=== Task details ===
A single number is expected: the count of lines in the records below that contain "agent".

-------- Record set --------

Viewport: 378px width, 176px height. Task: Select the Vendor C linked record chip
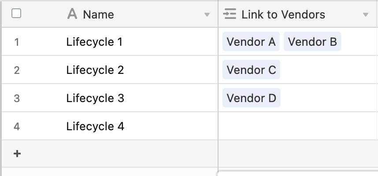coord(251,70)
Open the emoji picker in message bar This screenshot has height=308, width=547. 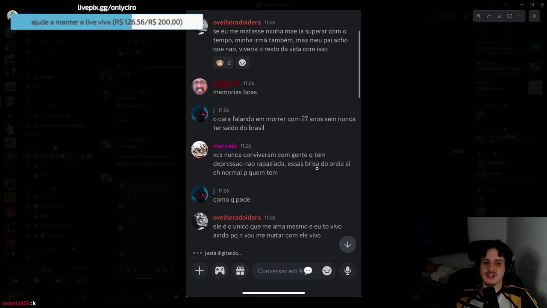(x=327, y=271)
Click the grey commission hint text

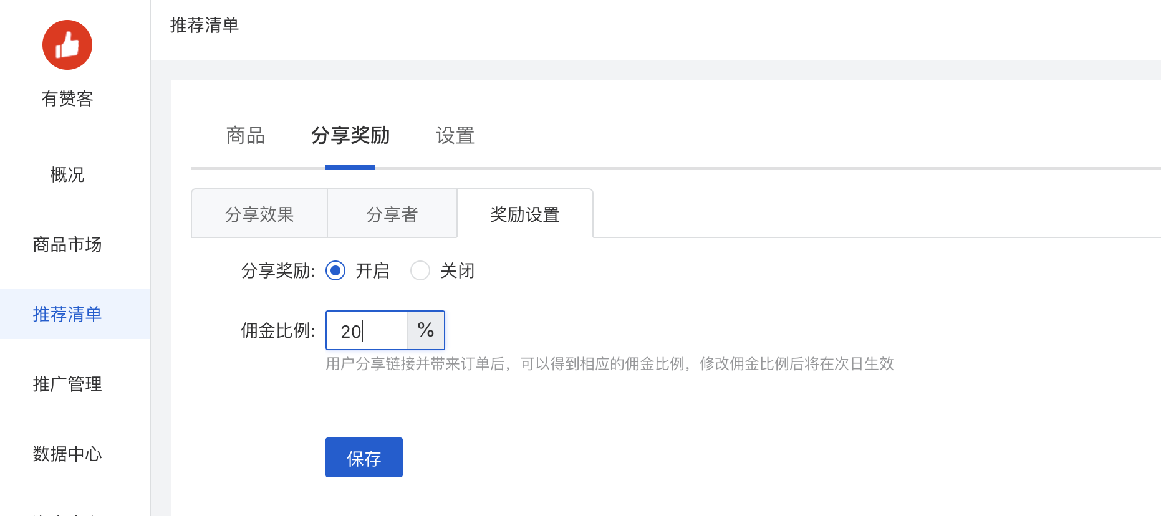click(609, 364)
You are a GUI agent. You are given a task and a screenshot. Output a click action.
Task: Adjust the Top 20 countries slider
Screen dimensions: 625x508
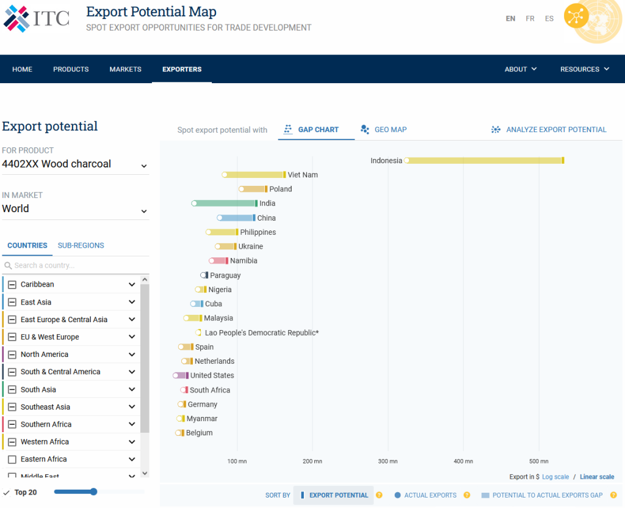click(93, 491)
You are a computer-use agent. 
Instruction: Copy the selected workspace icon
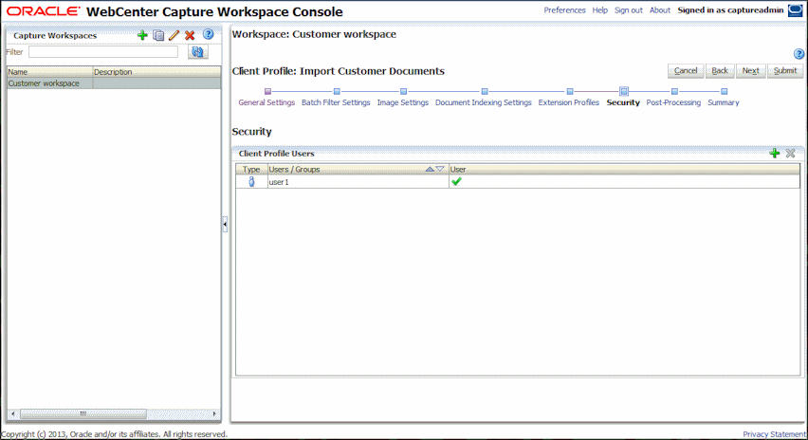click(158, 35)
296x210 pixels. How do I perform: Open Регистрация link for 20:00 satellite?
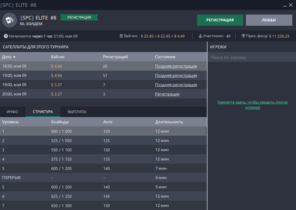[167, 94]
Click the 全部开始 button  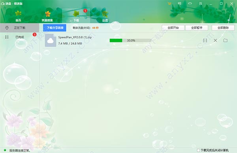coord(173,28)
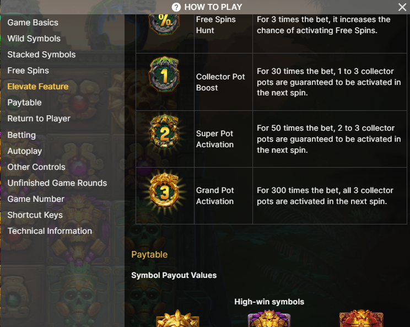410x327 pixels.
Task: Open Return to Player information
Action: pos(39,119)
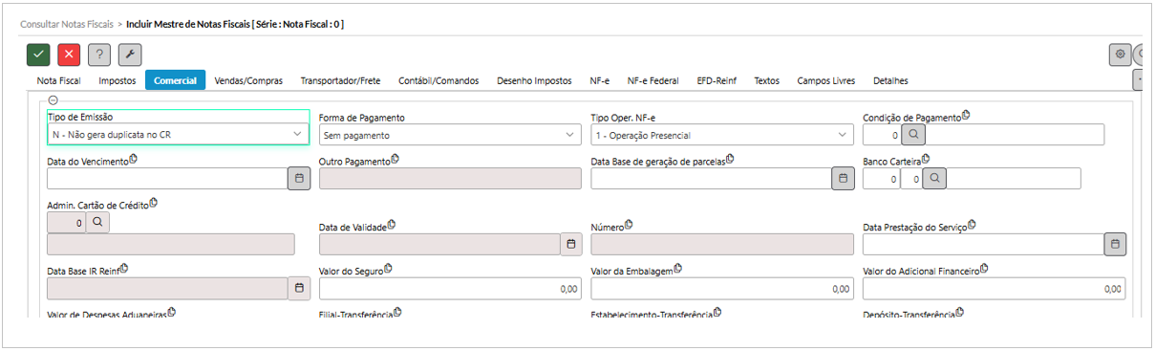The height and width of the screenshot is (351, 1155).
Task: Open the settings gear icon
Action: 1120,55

--------

=== Task answer ===
2